We were up at 6AM and off to the river bank to flag down another boat, hopefully to all the way to Pucallpa.  Gringo was over charged for the moto ride, but there was nothing we could do.  The old man in a little hut at the river edge (home converted to a store now) confirmed a boat to Pucallpa would stop.  A little girl with a baby parrot kept asking me if my eyes were really that blue or was I wearing contact lenses.  I was a surprised she knew about contacts, but I had a great time trying to communicate with her and passing the time.  As soon as the boat was spotted (two hours later) she ran off and now became one of the little girls selling food to passengers.  She was selling some type of home made drink. 
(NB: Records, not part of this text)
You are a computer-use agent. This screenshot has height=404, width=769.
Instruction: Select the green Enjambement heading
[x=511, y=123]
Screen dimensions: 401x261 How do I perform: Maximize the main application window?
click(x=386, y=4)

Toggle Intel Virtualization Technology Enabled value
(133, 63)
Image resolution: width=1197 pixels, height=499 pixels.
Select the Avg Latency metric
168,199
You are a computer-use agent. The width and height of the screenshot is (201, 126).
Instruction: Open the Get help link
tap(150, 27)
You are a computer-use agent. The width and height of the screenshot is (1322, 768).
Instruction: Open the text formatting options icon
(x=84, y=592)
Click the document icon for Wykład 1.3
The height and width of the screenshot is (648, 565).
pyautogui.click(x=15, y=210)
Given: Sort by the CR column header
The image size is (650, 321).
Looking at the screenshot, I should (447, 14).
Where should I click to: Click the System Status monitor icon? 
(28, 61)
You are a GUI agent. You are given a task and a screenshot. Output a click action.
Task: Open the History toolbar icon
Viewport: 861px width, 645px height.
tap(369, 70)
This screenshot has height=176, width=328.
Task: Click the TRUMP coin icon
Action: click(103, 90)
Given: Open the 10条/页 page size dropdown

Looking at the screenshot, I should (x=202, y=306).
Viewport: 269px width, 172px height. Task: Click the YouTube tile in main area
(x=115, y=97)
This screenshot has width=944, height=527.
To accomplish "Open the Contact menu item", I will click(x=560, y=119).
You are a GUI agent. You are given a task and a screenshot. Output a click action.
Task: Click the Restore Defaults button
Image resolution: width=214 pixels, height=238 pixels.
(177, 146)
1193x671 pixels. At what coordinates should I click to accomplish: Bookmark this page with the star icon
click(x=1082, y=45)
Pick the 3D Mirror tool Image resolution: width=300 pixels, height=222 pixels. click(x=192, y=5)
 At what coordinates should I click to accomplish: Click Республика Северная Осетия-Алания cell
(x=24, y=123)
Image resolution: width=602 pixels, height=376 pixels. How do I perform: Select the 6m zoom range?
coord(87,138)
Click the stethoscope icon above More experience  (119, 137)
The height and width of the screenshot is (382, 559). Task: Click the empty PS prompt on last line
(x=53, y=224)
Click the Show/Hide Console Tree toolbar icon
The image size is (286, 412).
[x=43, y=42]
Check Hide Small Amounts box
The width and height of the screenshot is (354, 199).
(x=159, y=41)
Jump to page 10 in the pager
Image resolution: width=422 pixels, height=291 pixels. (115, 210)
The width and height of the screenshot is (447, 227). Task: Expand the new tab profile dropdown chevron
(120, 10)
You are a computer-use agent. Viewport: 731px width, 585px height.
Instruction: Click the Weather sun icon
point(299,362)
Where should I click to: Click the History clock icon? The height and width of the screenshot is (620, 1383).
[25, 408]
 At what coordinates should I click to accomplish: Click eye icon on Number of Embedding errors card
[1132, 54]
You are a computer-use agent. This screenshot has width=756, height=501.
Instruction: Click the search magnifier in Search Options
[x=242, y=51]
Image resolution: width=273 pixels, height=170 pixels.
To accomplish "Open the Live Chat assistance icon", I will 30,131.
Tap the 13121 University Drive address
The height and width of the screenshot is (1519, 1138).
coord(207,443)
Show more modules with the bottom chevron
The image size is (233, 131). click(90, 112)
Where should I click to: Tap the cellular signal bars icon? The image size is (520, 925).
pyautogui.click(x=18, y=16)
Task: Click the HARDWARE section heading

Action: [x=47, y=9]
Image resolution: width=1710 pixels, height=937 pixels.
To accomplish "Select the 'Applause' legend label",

Bologanesia was also a fairly big location for logging and we saw 5 trucks come in loaded with old growth trees.  I was told that the operation was legal but not legal - what ever that meant. The guy who sat behind me on the boat to Pucallpa worked as a go between for a China logging company and the locals.  He said it was very challenging trying to get the two cultures to understand each other. 

We had been on the boat all day and it was now getting dark. From my GPS I could tell we were at least 3 hours from Pucallpa.  In the day you are zig zaging back and forth across the river to avoid sand bars, trees, rocks, etc.  The boat has a guy stationed at the front pointing out obstacles and has a long stick for checking the water depth.  Now that its dark, I am thinking we are going to be stuck again or worse hit a big tree.  The river now must be at least a mile wide at some points and at other points multiple forks to chose from.  They obviously know the river, but now matter what this was going to be a challenge - and it was and we hit many things, but we made it 4 hours later and most of the time I was thinking ok I had seen this in an Amazon horror movie too!


Pucallpa is much larger than I thought. I knew it was a significant port on the Amazon, but not this big. I really have nothing to measure it by, but in the true sense it is a small city.  I actually have a hotel and it has a toilet seat and hot water.  I have to coax the water out from the shower head that is as high as my tummy, but I am glad to have hot water. 

I am told that from Pucallpa north, the long boats are not used for travel.  The tugs and barges only do the heavy loads up river of Pucallpa during the rainy season when the river is high (explains the piles of logs waiting to be picked up).  We will be getting on basically a tug boat that will push a barge of supplies to Iquitos (Pucallpa has road access, Equitos does not).  The tug boat has a back porch where we will tie our hammock and we expect it to take 4 or 5 days to Iquitos.  Tugs move much slower so we will just enjoy the ride.   While I am writing this, Cho is out checking on transportation.  This afternoon I will meet more of Cho´s family and we expect to leave tomorrow mid-day or Tuesday.


Some other quick mentions that I keep forgetting to talk about are - the night sky.  Very very amazing.  The butterflies are beautiful but I cannot get close enough for pictures.  On the sand bars, they plant beans and rice.  Raining season will revitalize the soil.  Some of these sand bars are miles long.